EPA’s inventory places many agricultural activities, such as on-farm energy usage, annual land use conversion, and the production of agricultural inputs, in other inventory sectors, but changes to agricultural practices will help reduce these emissions as well. Moreover, since agriculture occupies over one billion acres in the US and over 60% of the contiguous land mass, policy changes that create incentives or mandates that allow more land to sequester more carbon as it did prior to land conversion are both urgently needed and can have a big impact.
In addition, using a method for calculating the impact of methane over 20 years -- consistent with the need for short-term action and current near-term policy discussions instead of the 100-year impact as in EPA’s inventory, more than doubles the impact of agriculture’s emissions – and also doubles the impact of reductions. (Recent research also indicates that EPA’s models are often overly conservative when compared to actual measurements.) Accounting for all these adjustments to the standard brings the total GHG emissions attributable to the agricultural sector to about one-third of all U.S. emissions. A better understanding of the significance of agriculture GHG emissions makes clear that the country cannot reach its climate goals unless we address the agriculture sector and demonstrates the tremendous potential impact of food policy reform.

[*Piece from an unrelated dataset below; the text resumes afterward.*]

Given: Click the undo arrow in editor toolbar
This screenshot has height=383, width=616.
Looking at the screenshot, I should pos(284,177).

Policy opportunities abound
While reform of any sort is politically difficult, our agriculture sector has several characteristics that make change more plausible. First, there are a relatively small number of large-scale operations (primarily industrial-scale livestock and poultry operations and their suppliers) that produce an immense share of the sector’s emissions. Moreover, a close analysis of the people listed as farmers shows that about half are really retirees, hobbyists, and the like who often sell little to no product and whose operations generate very few emissions. Thus, reforming the operations of a fairly small number of larger facilities can have a huge climate change impact.

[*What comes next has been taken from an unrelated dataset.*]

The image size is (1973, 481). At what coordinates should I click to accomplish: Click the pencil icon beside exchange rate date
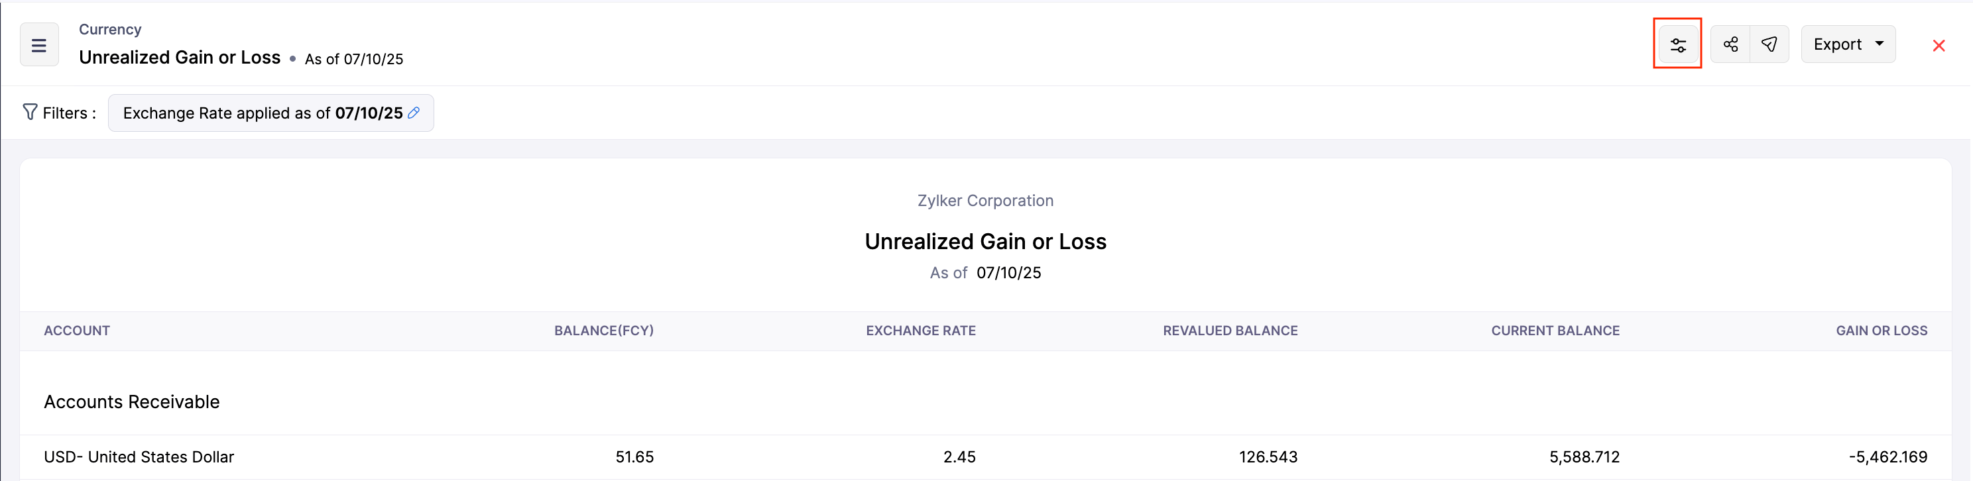click(x=414, y=113)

Second, federal policy already largely decides how we grow our food. Tens of billions of dollars of annual subsidies, numerous research and extension bodies, environmental regulations (often regulatory carve-outs), tax expenditures, trade programs, and more—all of these shape American agriculture. These programs can be quickly reformed by the current and future administrations to accelerate climate-friendly farming. In addition, governments at all levels can use their enormous procurement power to support the production of food with low-to-no net emissions. The upcoming 2023 reauthorization of the Farm Bill also offers Congress many opportunities to expand and better target agricultural research and conservation funding, revise crop insurance and commodity programs to favor crops and practices that reduce net emissions, and use other federal spending powers to help achieve climate-neutral agriculture. Lawmakers have introduced numerous other bills to address various aspects of needed reform. And the U.S. Department of Agriculture and Environmental Protection Agency have myriad regulatory and other programs that can be refashioned to help convert agriculture from a climate problem to a climate solution.
Whether we will be able to completely eliminate net agricultural emissions is not a scientific question, but a political one. Our book is designed to help answer that question and inspire the change we need to do so.